Required action —
Repeat precisely the span of lines below that opens with the line containing "Click the envelope" and closes with the line containing "Open the Privacy Policy footer link", both included.

### Input for this task

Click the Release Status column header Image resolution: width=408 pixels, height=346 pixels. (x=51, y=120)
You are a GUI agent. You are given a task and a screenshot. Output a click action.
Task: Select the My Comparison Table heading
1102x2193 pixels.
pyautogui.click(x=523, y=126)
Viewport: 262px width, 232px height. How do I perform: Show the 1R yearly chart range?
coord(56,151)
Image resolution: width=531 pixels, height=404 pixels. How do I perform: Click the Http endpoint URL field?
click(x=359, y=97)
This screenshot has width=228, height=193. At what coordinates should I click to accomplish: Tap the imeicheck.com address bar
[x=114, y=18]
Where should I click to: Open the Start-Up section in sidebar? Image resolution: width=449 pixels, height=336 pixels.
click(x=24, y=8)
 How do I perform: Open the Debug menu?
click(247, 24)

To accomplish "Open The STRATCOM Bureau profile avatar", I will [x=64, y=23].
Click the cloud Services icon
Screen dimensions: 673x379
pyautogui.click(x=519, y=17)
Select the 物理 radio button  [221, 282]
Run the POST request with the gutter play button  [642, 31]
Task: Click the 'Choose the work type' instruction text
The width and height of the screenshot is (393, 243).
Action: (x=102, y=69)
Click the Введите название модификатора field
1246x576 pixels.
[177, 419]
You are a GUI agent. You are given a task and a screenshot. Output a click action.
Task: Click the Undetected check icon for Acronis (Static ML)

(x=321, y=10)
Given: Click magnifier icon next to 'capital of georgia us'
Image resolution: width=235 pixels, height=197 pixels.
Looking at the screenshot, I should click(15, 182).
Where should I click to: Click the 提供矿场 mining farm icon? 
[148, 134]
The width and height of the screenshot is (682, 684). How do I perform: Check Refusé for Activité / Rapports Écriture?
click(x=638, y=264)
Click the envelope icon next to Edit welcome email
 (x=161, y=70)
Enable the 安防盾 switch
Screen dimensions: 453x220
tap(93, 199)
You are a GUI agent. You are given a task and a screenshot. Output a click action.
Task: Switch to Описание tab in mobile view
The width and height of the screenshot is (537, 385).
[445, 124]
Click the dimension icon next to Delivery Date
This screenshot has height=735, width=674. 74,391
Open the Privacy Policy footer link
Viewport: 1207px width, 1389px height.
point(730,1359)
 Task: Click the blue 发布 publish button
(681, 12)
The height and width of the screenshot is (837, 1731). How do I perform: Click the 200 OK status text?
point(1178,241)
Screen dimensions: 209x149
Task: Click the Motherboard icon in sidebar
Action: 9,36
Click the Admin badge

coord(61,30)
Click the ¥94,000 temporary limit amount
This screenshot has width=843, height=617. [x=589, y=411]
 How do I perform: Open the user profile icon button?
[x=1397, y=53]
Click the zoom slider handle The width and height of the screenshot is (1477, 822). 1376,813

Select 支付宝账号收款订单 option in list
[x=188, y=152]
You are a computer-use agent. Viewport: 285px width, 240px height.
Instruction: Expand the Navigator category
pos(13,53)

######

Solution for this task —
Click the envelope icon next to Edit welcome email
 (x=161, y=70)
Enable the 安防盾 switch
Screen dimensions: 453x220
tap(93, 199)
You are a GUI agent. You are given a task and a screenshot. Output a click action.
Task: Switch to Описание tab in mobile view
The width and height of the screenshot is (537, 385).
[445, 124]
Click the dimension icon next to Delivery Date
This screenshot has height=735, width=674. 74,391
Open the Privacy Policy footer link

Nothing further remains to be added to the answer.